Il ddl sicurezza, tra le varie cose, introduce pene più severe per le proteste non violente. Quali rischi comporta per la gestione delle carceri? Il ricorso a misure repressive può essere una risposta efficace alle problematiche del sistema penitenziario?

E’ una strategia scellerata i cui frutti già si vedono. Da quando sono aumentate le chiusure ed è stato adottato questo approccio muscolare di tolleranza zero gli incidenti sono aumentati, non diminuiti, e la vita si è fatta più difficile per tutti, anche per il personale. E se il reato di rivolta carceraria, come temiamo, allungherà le pene di anni a migliaia di persone che sono già detenute, persone già oggi disperate e che non hanno davvero nulla da perdere, la situazione non può che peggiorare. Ci vuole ascolto, capacità di mediazione dei conflitti e bisogna attrezzarsi per essere in grado di fornire un'ampia gamma di risposte. La rigidità e la chiusura possono essere una tra queste, non certo l’unica.

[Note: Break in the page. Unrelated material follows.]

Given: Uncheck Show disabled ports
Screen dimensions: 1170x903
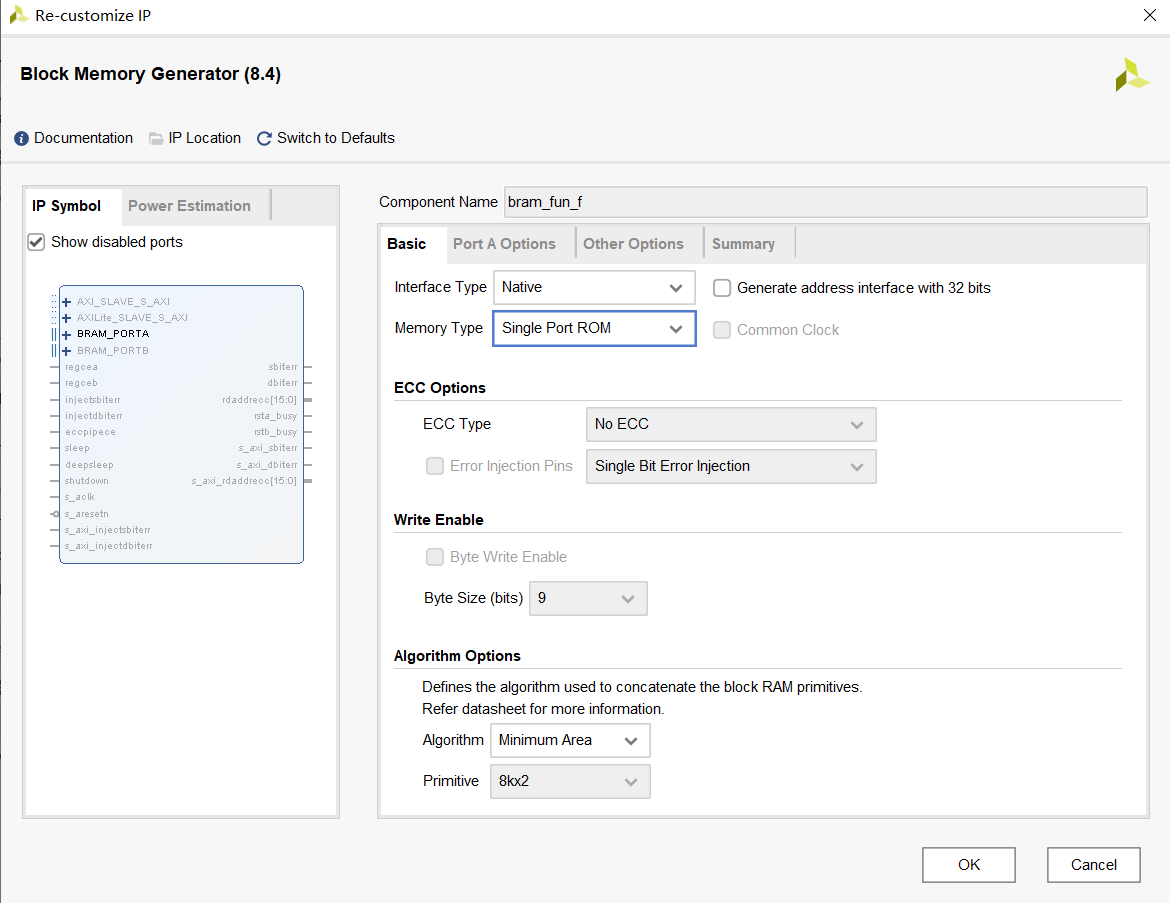Looking at the screenshot, I should pyautogui.click(x=37, y=242).
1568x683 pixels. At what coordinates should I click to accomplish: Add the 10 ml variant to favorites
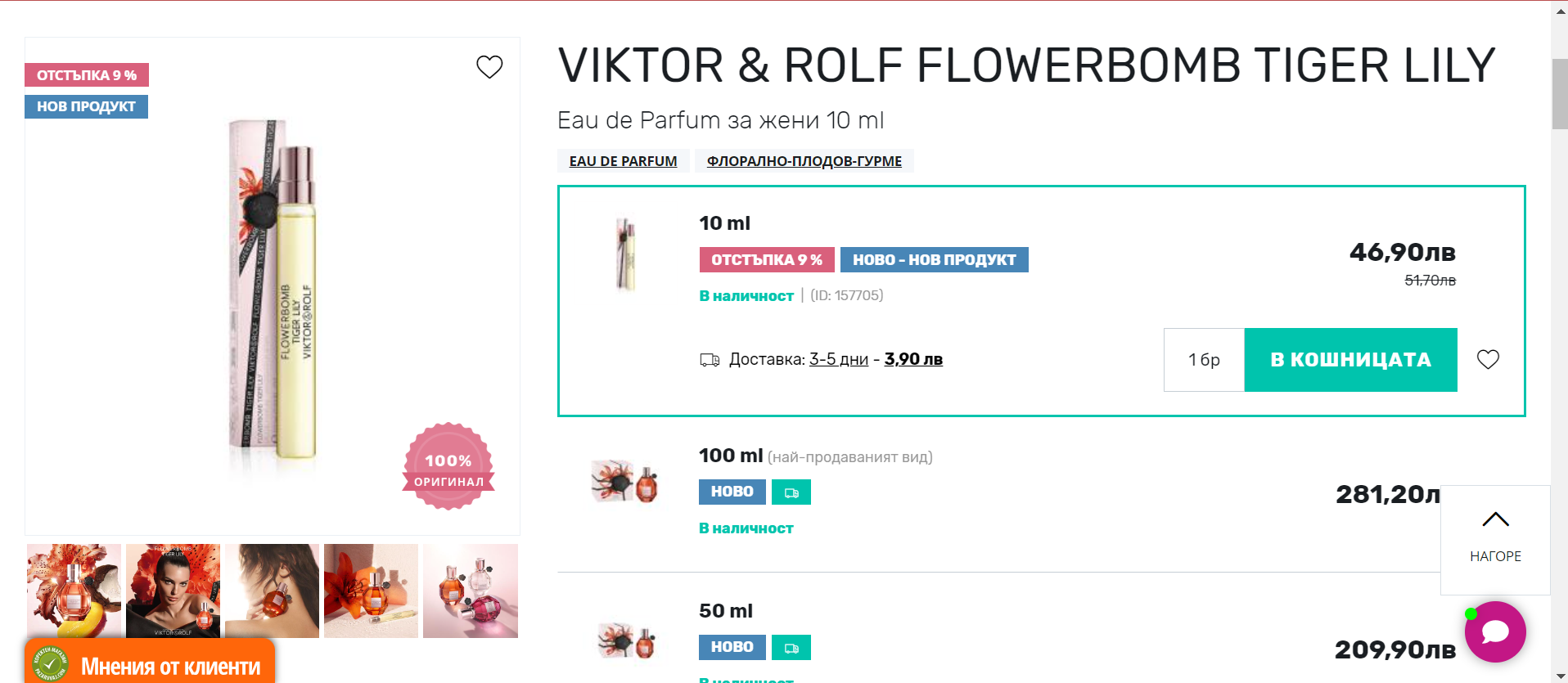(x=1488, y=359)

Quali soluzioni concrete deve adottare il Governo per migliorare le condizioni di vita nelle carceri e ridurre il numero di questi tragici episodi?

Come dicevo, nell’immediato è possibile adottare solo misure deflattive straordinarie: allargare l’applicazione della liberazione anticipata, far uscire subito chi ha pochi mesi da scontare, lasciar dormire fuori i semiliberi, in modo da recuperare spazi per chi è detenuto. Misure dall’efficacia immediata che possano affrontare i problemi che abbiamo in questo momento.
Ma fatto questo, bisogna certamente ripensare il funzionamento di tutto il sistema, che altrimenti tornerà rapidamente ad affollarsi. La pena deve avere un senso, per chi la sconta e per chi, fuori dal carcere, la finanzia con le proprie tasse. Deve dare opportunità di cura, di formazione e di reinserimento. Bisogna che, chi ha scontato la propria pena, non torni a delinquere, a danno di tutti e tornando ad affollare il sistema in un circolo sempre più vizioso. E quando è più facile ottenere questi risultati con le pene alternative, anziché con il carcere, bisogna farlo con convinzione. Perché una società più giusta e più sicura è un vantaggio per tutti.